11. Il résulte de ce qui a été dit au point 9, que M. B... ne peut se prévaloir, à l'encontre de la décision portant obligation de quitter le territoire français, des dispositions précitées dans la mesure où il n'est pas établi que le défaut de prise en charge de la pathologie dont il souffre entraînerait des conséquences d'une exceptionnelle gravité sur son état de santé.
12. Il résulte de tout ce qui précède que M. B... n'est pas fondé à soutenir que c'est à tort que, par le jugement attaqué, le tribunal administratif de Bordeaux a rejeté sa demande tendant à l'annulation de l'arrêté du 4 mai 2020 pris à son encontre par la préfète de la Gironde. Par voie de conséquence, ses conclusions à fin d'injonction, d'astreinte ainsi que celles tendant à l'application des dispositions combinées des articles L. 761-1 du code de justice administrative et 37 de la loi du 10 juillet 1991 relative à l'aide juridique ne peuvent qu'être rejetées.
DÉCIDE :
Article 1er : La requête de M. B... est rejetée.
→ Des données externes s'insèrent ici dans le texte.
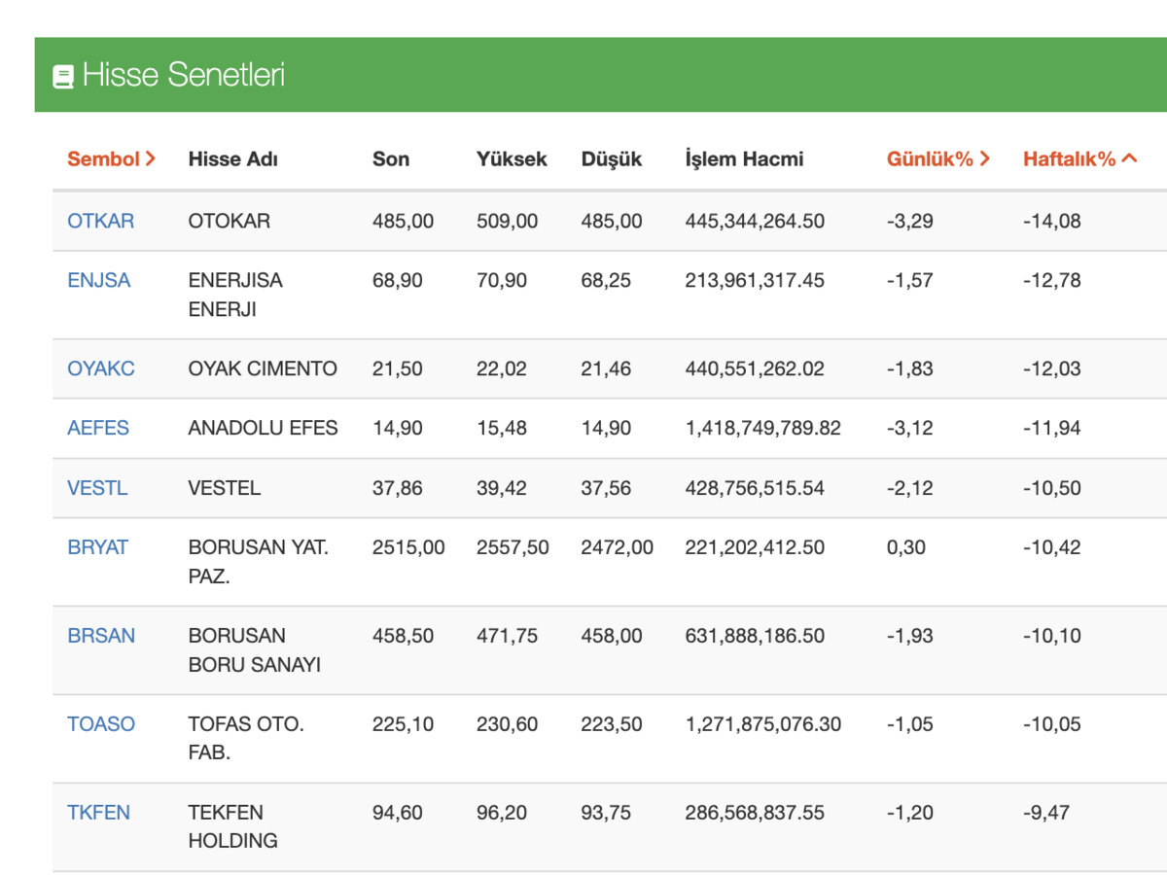Click the book icon beside Hisse Senetleri
Viewport: 1167px width, 875px height.
pos(63,76)
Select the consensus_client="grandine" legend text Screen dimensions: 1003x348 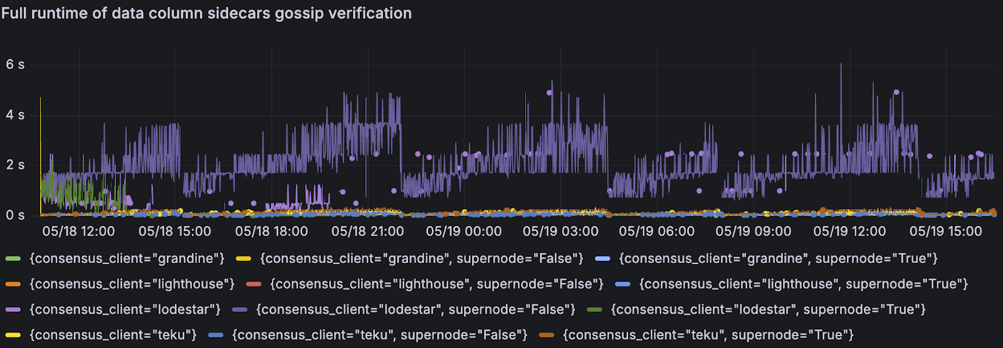[x=127, y=258]
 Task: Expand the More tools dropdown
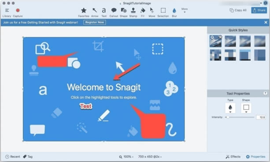pyautogui.click(x=185, y=10)
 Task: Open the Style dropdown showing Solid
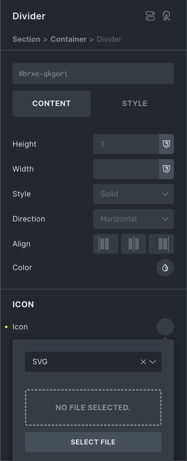pos(133,194)
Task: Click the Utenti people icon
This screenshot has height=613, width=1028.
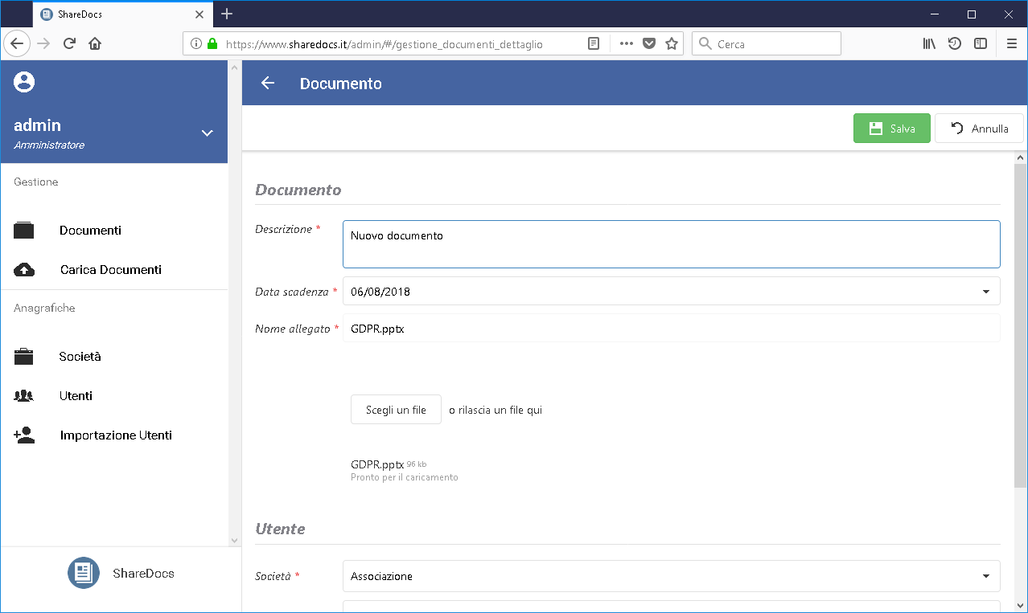Action: 24,396
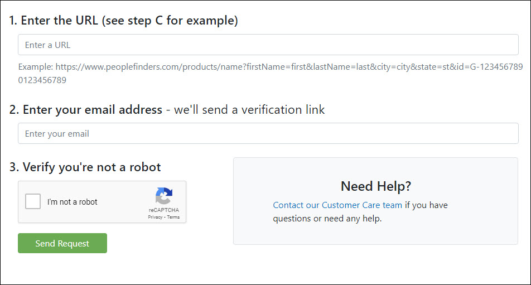Click the Need Help? heading
Viewport: 531px width, 285px height.
(375, 186)
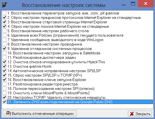Minimize the system restore window
This screenshot has height=119, width=155.
(x=124, y=5)
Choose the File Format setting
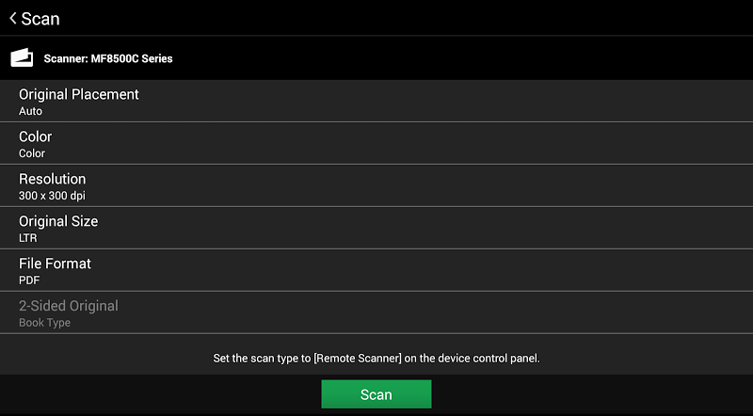The image size is (753, 416). pos(377,270)
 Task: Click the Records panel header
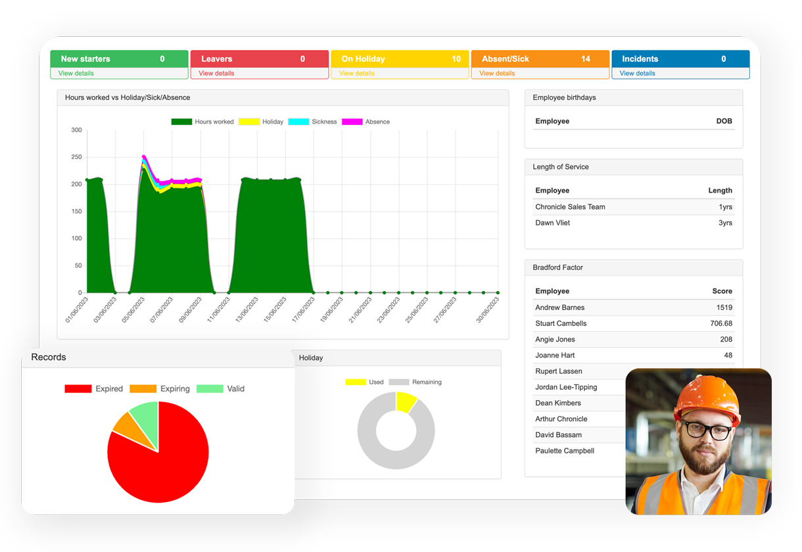pyautogui.click(x=49, y=357)
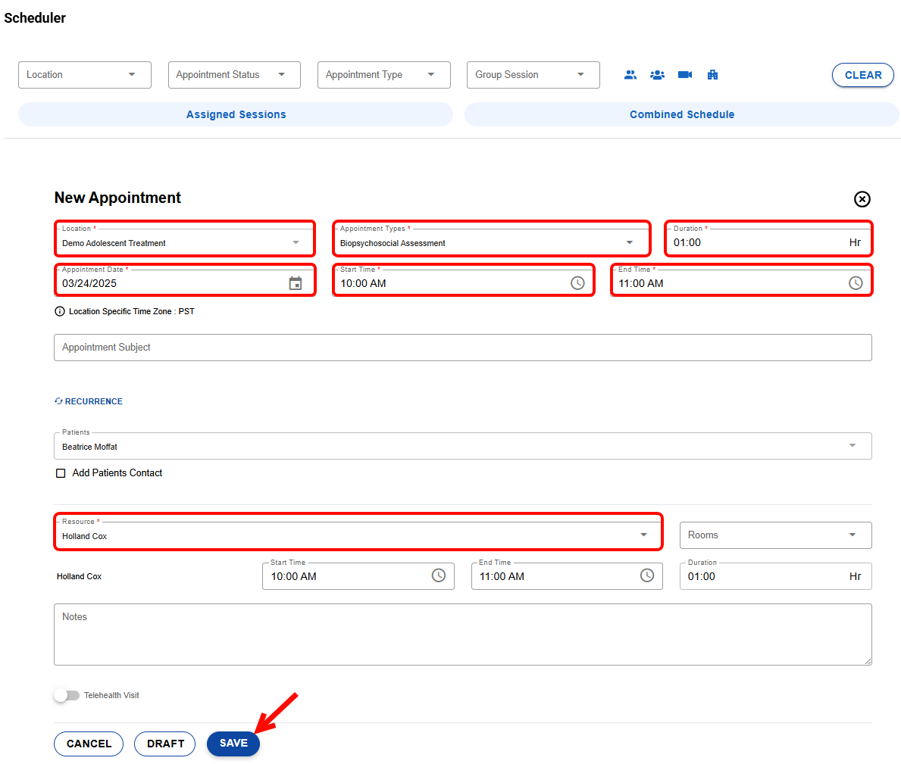
Task: Switch to the Assigned Sessions tab
Action: tap(236, 114)

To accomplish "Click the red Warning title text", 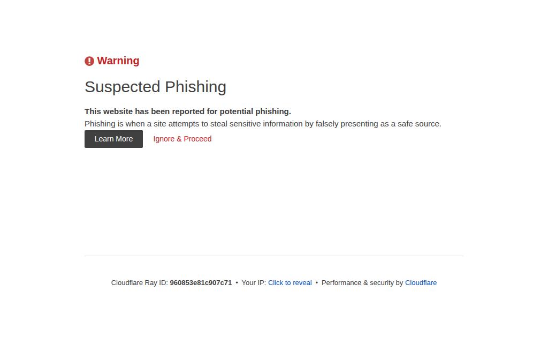I will point(118,61).
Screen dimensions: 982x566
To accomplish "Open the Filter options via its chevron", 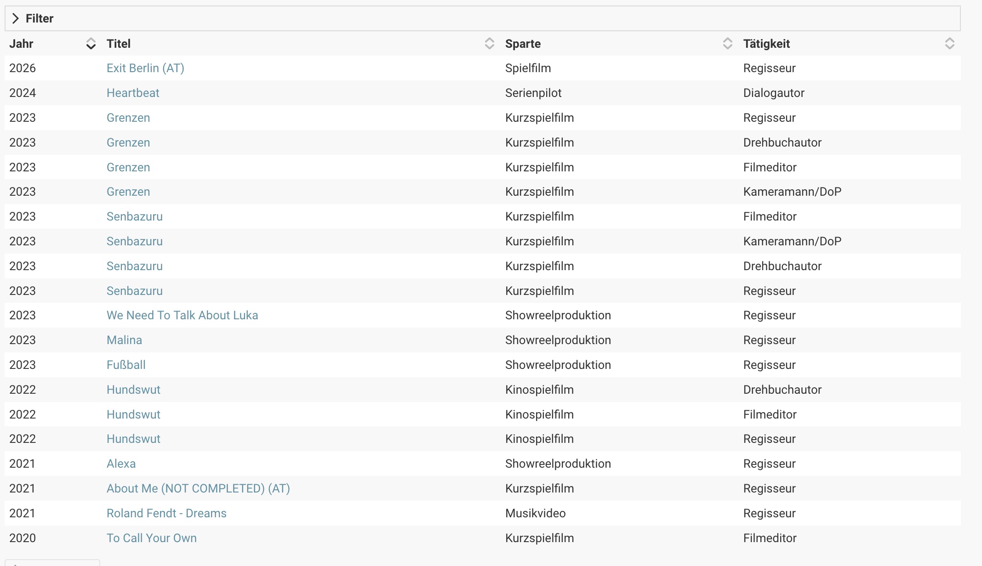I will point(16,18).
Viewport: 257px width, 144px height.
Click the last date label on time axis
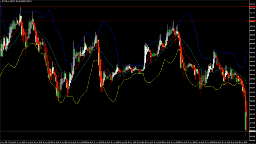coord(243,142)
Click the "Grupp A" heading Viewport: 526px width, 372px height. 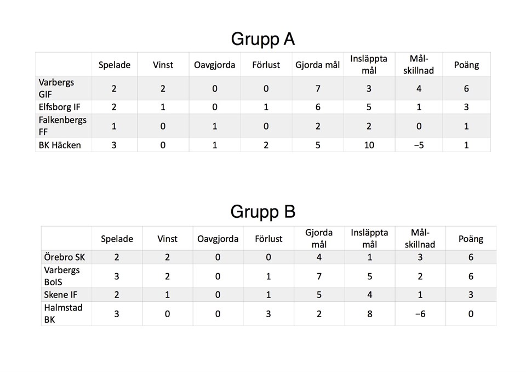(x=263, y=39)
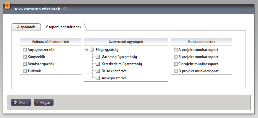Collapse the Főigazgatóság tree node
The width and height of the screenshot is (258, 118).
coord(86,50)
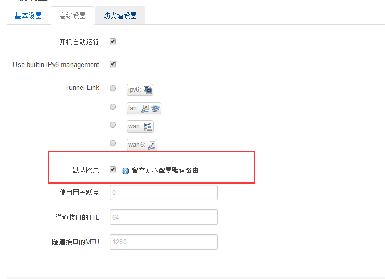The image size is (385, 279).
Task: Click the lan ethernet port icon
Action: pos(145,108)
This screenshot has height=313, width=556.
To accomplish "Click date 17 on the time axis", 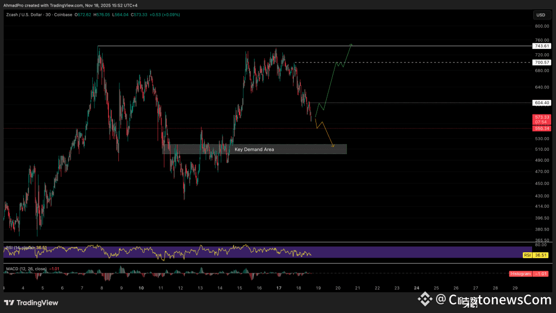I will (x=279, y=288).
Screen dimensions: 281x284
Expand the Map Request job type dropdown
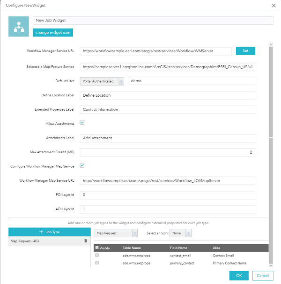tap(115, 232)
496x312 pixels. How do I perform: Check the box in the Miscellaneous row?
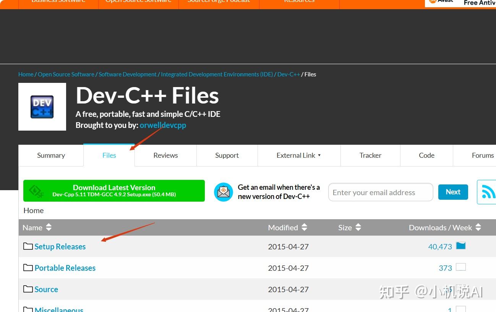tap(461, 310)
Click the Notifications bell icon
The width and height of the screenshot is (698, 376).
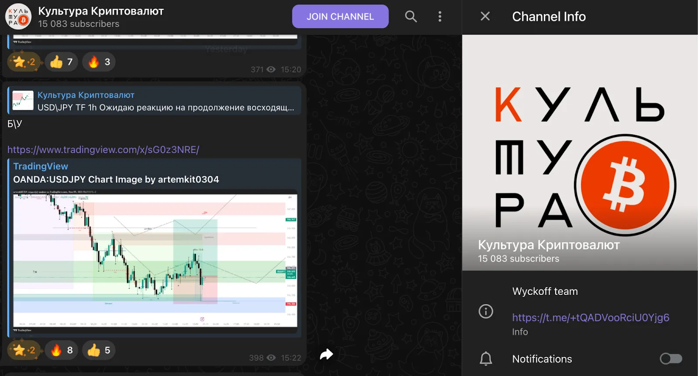(486, 359)
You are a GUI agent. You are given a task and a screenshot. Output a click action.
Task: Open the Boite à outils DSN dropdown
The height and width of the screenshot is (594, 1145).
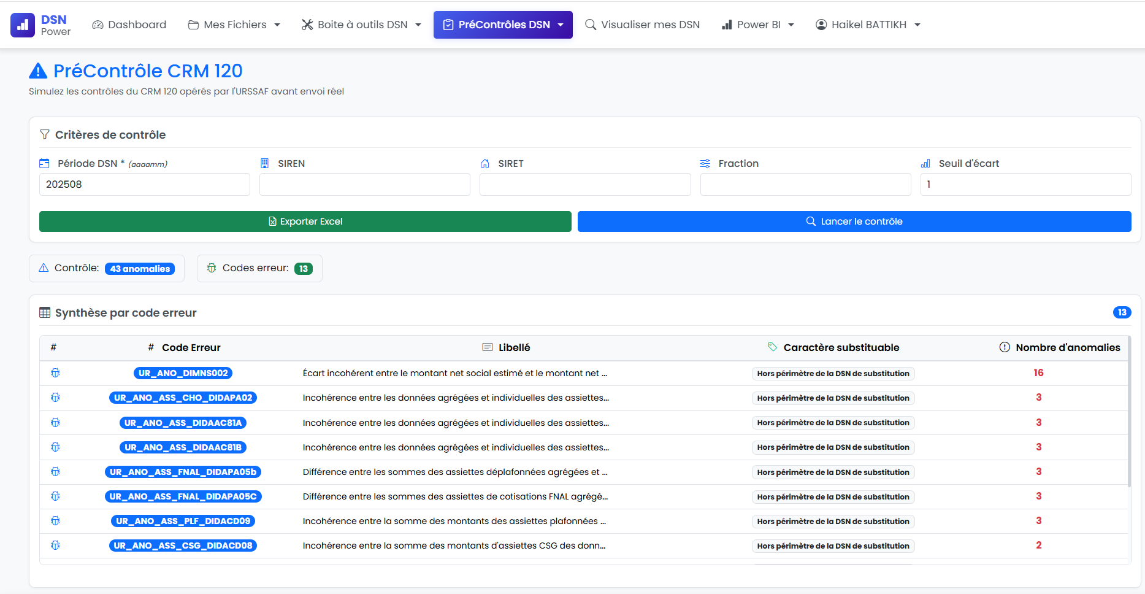tap(361, 25)
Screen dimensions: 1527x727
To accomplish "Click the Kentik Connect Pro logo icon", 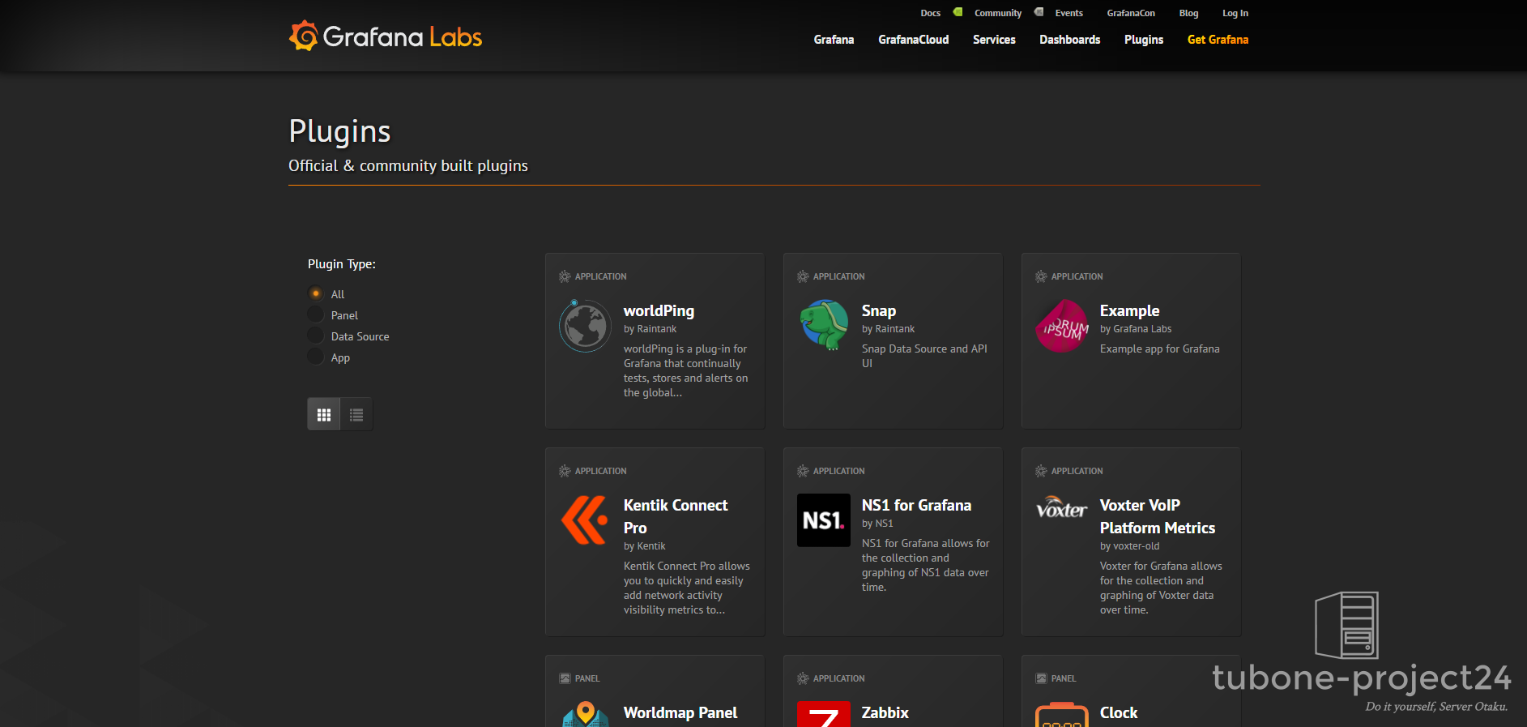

Article 2 : Le présent arrêt sera notifié à M. A... B... et au ministre de l'intérieur. Une copie sera transmise pour information à la préfète de la Gironde.
Délibéré après l'audience du 18 novembre 2021 à laquelle siégeaient :
M. Éric Rey-Bèthbéder, président,
Mme Frédérique Munoz-Pauziès, présidente-assesseure,
Mme Rey-Gabriac, première conseillère.
Rendu public par mise à disposition au greffe, le 16 décembre 2021.
La rapporteure,
Florence Rey-Gabriac
Le président
Éric Rey-BèthbéderLa greffière,
Angélique Bonkoungou
La République mande et ordonne au ministre de l'intérieur en ce qui le concerne, et à tous huissiers de justice à ce requis, en ce qui concerne les voies de droit commun contre les parties privées, de pourvoir à l'exécution du présent arrêt.